**TEXT BLOCK:**

"Only a fool or a futurist would predict the shape of a possible but improbable compassionate world order. It seems likely that we will increasingly be pushed up against the great alternative — either learn to care for each other beyond the old lines of nation, class, and religion, or self-destruct in the economic-military warfare of each against each. Yet there is no way to anticipate what dynamics might unfold if a majority of citizens became committed to the practice of political compassion.

"Without knowing whether such a shift can be accomplished, we can point to some of the radical changes in our fundamental values and principles of political action that we would have to undergo to move toward the creation of a compassionate political order.

"If there is to be a compassionate community it will arise from:

  • "a shift from the myth of progress to a myth of sustainable growth
  • "a shift in identity from the ego-centric individual to the communally rooted person
  • "a shift from the game of nations and the politics of the balance of power to the world game and eco-centric politics
  • "a shift from the myth of competition to economic cooperation
  • "a shift from the myth of just wars and sanctified violence to peaceful means of conflict resolution
  • "a shift from population explosion to zero population growth
  • "a shift from nationalism, the principle of sovereignty, and ethnic conflict to an effective world federation
  • "a shift from a secular view of nature as raw material to the resacralization of nature
  • "a shift from a world divided between the poor and the rich to a more just distribution of wealth
  • "a shift from compulsive production of more complex technologies to production of appropriate, sustainable technologies
  • "a shift from habitually passive consumption of value and myths prepackaged by the entertainment media in the service of advertisers to an interactive relationship to media

"All this sounds extremely radical and utopian. It assumes nothing less than an effort to found a society based on the principle of generosity. As unlikely as this sounds, it is not without historical precedent. Many tribal societies were based on the exchange of gifts rather than the trading of commodities, on the ideal of generosity rather than equality. The hunter gives meat, the shaman gives visions, the mothers give children, the old women give knowledge of healing herbs, the old men give wisdom of governance. Even today in those parts of the world where the market has not yet become the organizing principle of life, gift-exchange is the major force creating community. Western travelers to the Himalayan countries are frequently amazed by the hospitality and generosity they encounter.

**SUPPLIED INFORMATION:**
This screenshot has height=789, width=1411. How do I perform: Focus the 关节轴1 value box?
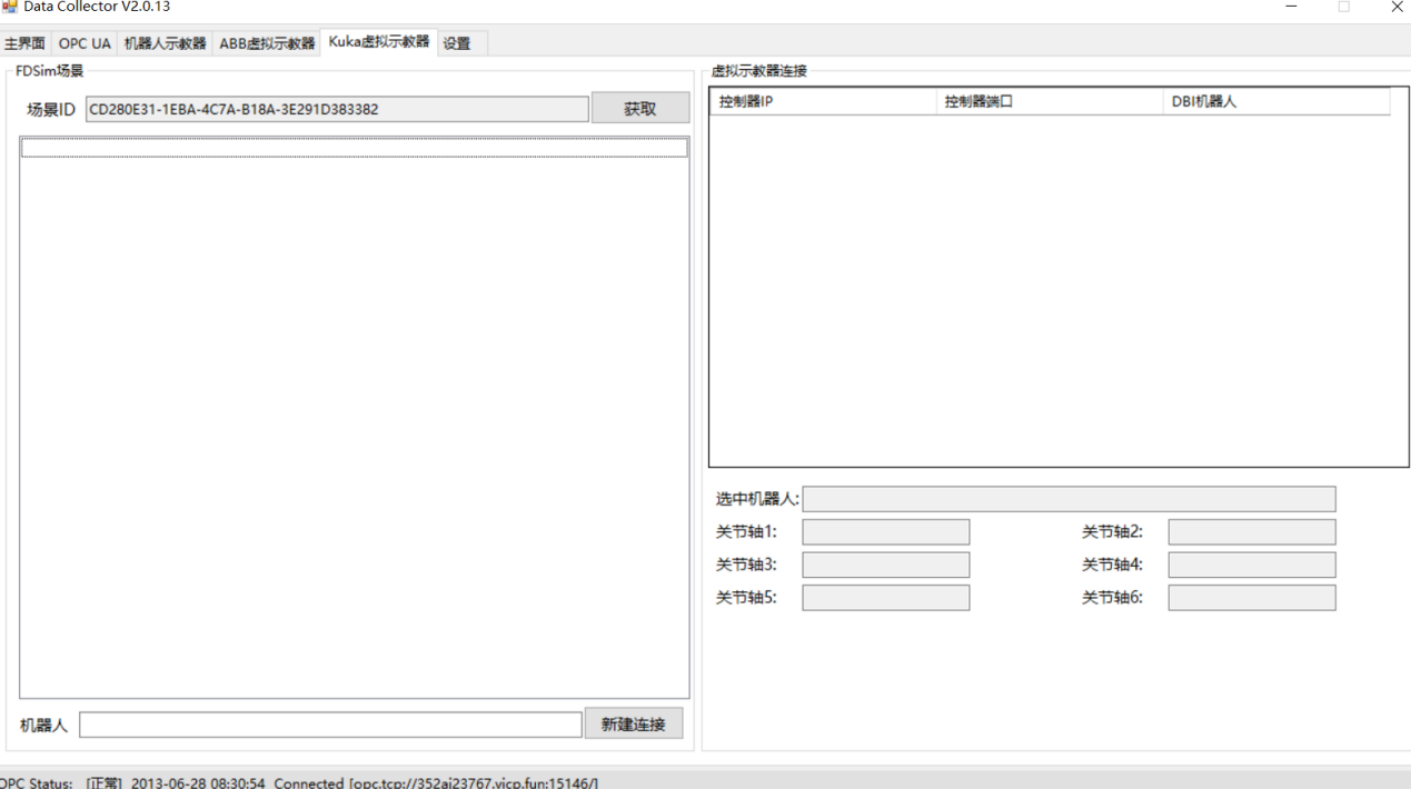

**ABOUT THIS TASK:** Write what comes next in the passage on a compassionate political order, beginning after its final sentence about Western travelers in the Himalayan countries.

**WRITTEN RESPONSE:**
"What we are discovering lately in American society is that we can't build a good society on the principles of self-interest and entitlement alone. Without generosity, there can be no community. Without the kindness of strangers, a society is turned into an armed camp. Without the selfless giving of fathers and mothers, children become alienated and uncivil adults. Without tenderness between son-father-grandfather, daughter-mother-grandmother, the continuity between the generations is ruptured and wisdom lost. . . .

"It is crucial that we hold our dream for a more compassionate order before our eyes without assuming either that the dream is impossible or that it can be actualized by any five-year plan. Speaking about the human plight, Reinhold Niebuhr once remarked that 'nothing worth doing can be accomplished in a single lifetime.' To avoid despair, to be animated by hope, it is not necessary to know that our dreams for a just and compassionate order will come to pass in short order. It is necessary only to follow a vocation that leads us in the right direction."